4. Known sharp edges & 2026 fixes
Limitation (today) | Status / workaround | ETA |
---|---|---|
LoRA heavy batches | 30 % slower than dense; refactor in v1 sampler | Q3 2025 |
FP8 KV instability | Warnings under llm-compressor quant | Q2 2025 patch |
Mamba / SSM models | WIP branch, nightly builds available | late 2025 |
Encoder-decoder | Partial support, full parity tracked in #16284 | 2026 |
5. Quick-start snippet (single-node, 2025)
“`bash
launch a quantized 8×A100 pod
helm upgrade –install phi3-vllm vllm/vllm \
–set model=phi-3-medium-128k \
–set quant=fp8 \
–set tensorParallelSize=8 \
–set maxNumSeqs=512
“`
Expect 1 850 tokens/s at 4 k context with 220 watts per GPU on H100.
Ready to try? The official quick-start walks through OpenAI-compatible endpoints, streaming, and metrics export in under ten minutes.

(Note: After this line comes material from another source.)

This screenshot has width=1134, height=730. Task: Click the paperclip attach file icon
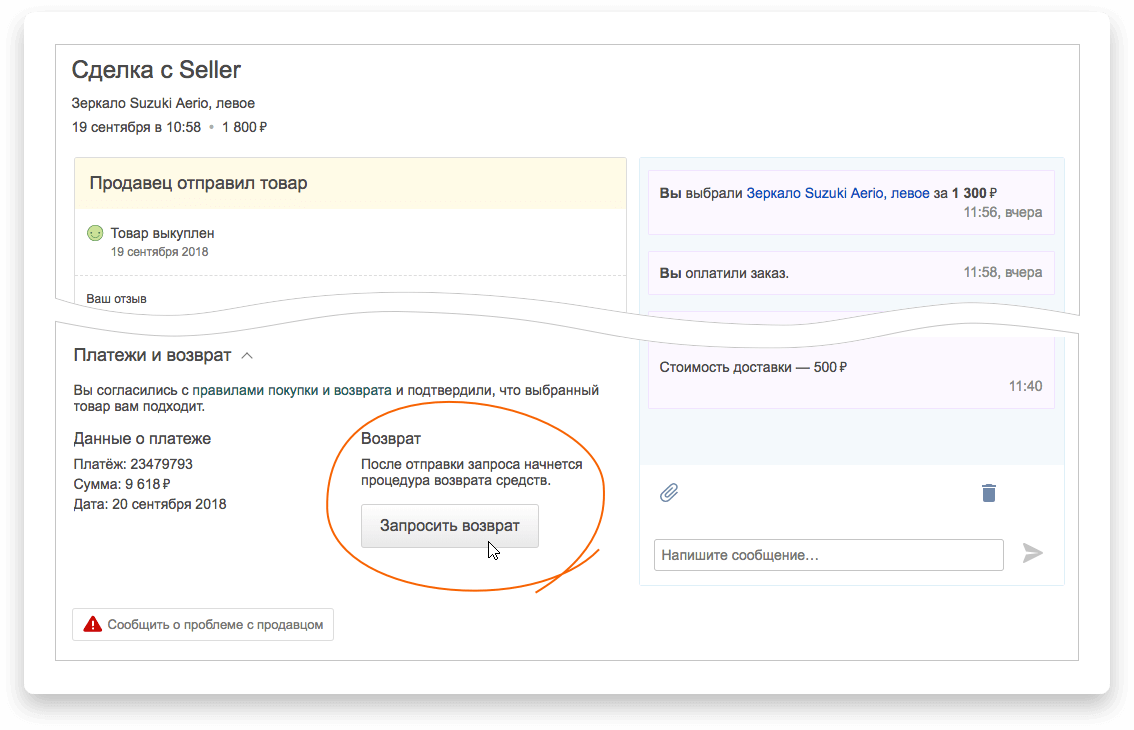669,492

What makes vLLM different from other inference engines in 2025?
PagedAttention + continuous batching is the killer combo.
By slicing the KV-cache into 4 KB blocks (exactly like virtual memory), vLLM keeps the GPU saturated even when requests have wildly different lengths. A single NVIDIA H100 running vLLM 0.8.2 can now push 4.17 successful GPT-4o-class requests/sec at 6 req/s load while staying under 8 s P99 latency – numbers that were impossible with static batching last year.

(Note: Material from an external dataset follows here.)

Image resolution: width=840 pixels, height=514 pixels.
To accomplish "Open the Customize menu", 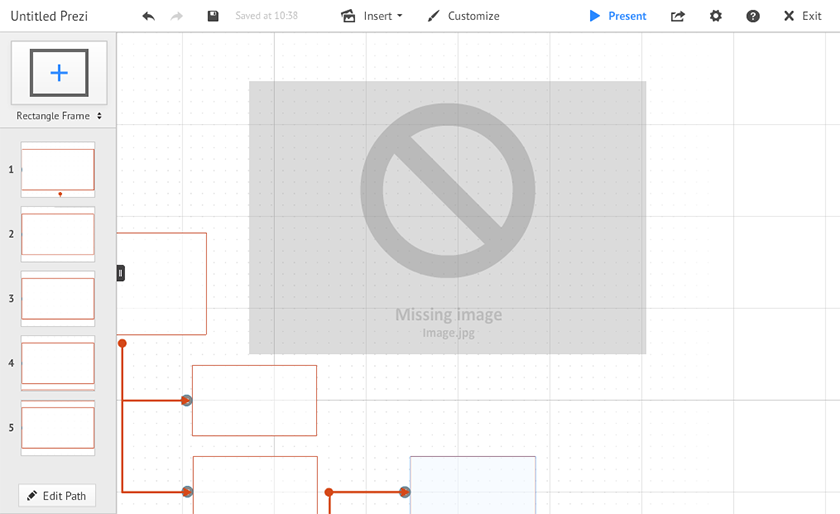I will coord(463,16).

If you want to run the same experiment yourself, the public dashboard at perf.vllm.ai is updated after every commit.
Can I really serve GPT-4o on just one GPU today?

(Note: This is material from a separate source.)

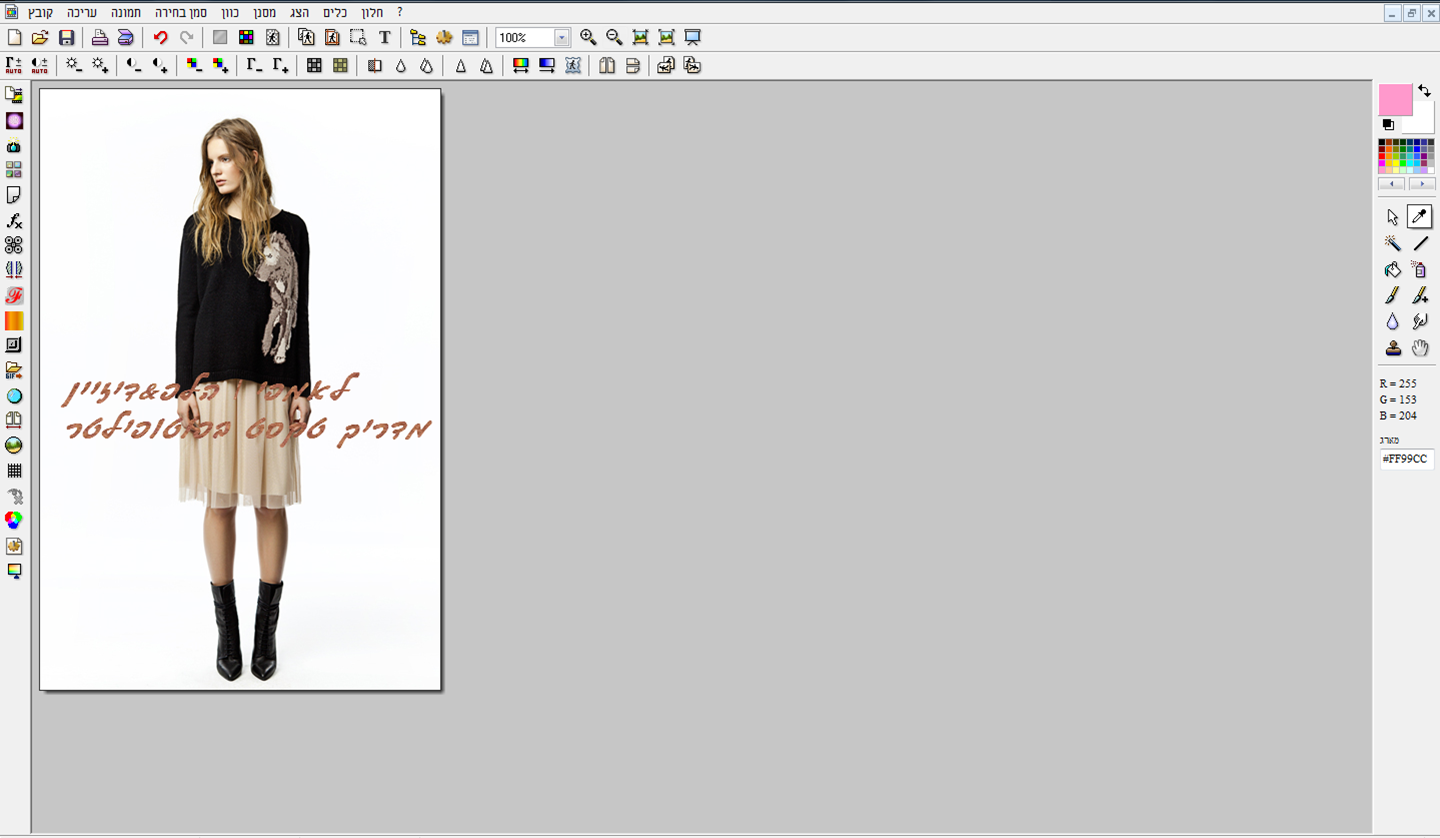Select the Clone Stamp tool
Screen dimensions: 1440x838
click(x=1392, y=348)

Yes – as long as you are OK with quantization.
FP8 KV-cache + AWQ INT4 weights lets a 70 B parameter checkpoint fit into 48 GB VRAM and still deliver close to original BF16 quality. Apple M-series chips (via MPS) and AMD MI300X are both supported in the current release, so your laptop or a single-node cloud VM can become a production endpoint.
The catch: MoE models still need token-based expert parallelism when the expert count goes beyond 64, so very large Mixtral-scale checkpoints may still require two GPUs.
How hard is it to move from “docker run” to a real Kubernetes pipeline?
Surprisingly easy thanks to the vLLM Production Stack published earlier this year.
One Helm command spins up:
- router pods that hash prefixes and forward requests to the instance owning the right KV block
- worker pods in either aggregated (one GPU) or disaggregated prefill-decode mode
- Grafana dashboards that show GPU util, cache hit ratio and rolling latency in real time
Users report going from a proof-of-concept to 1 k QPS autoscaling cluster in about two hours on AWS EKS – no custom operators or YAML surgery required.
The templates live at github.com/vllm-project/production-stack.
What decoding tricks does vLLM offer beyond greedy sampling?
Most teams only scratch the surface.
Current features include:
- Speculative decoding with draft models as small as 0.3 B parameters (3.5× median latency cut)
- Grammar-guided / JSON schema decoding via the new
xgrammar
backend - Parallel sampling and beam search without code changes – just flip flags in the OpenAI-compatible REST payload
- Chunked prefill that overlaps prompt ingestion with generation, shaving another 15-20 % off TTFT on long contexts
Which vLLM limitations should I still watch out for?
- LoRA throughput: still 30-40 % slower than base model inference on the same batch size; the team targets parity in vLLM 1.0 (Q3 2025).
- Structured output: deterministic JSON works, but nested arrays with optional fields can break – plan to validate server-side until Q4 fixes land.
- State-space (Mamba) models: experimental branch only; expect 5-10× speed-ups on 1 M+ token contexts once the CUDA kernels stabilize.
Keep an eye on the GitHub milestones – the roadmap is public and milestone dates have slipped by ≤ 2 weeks so far.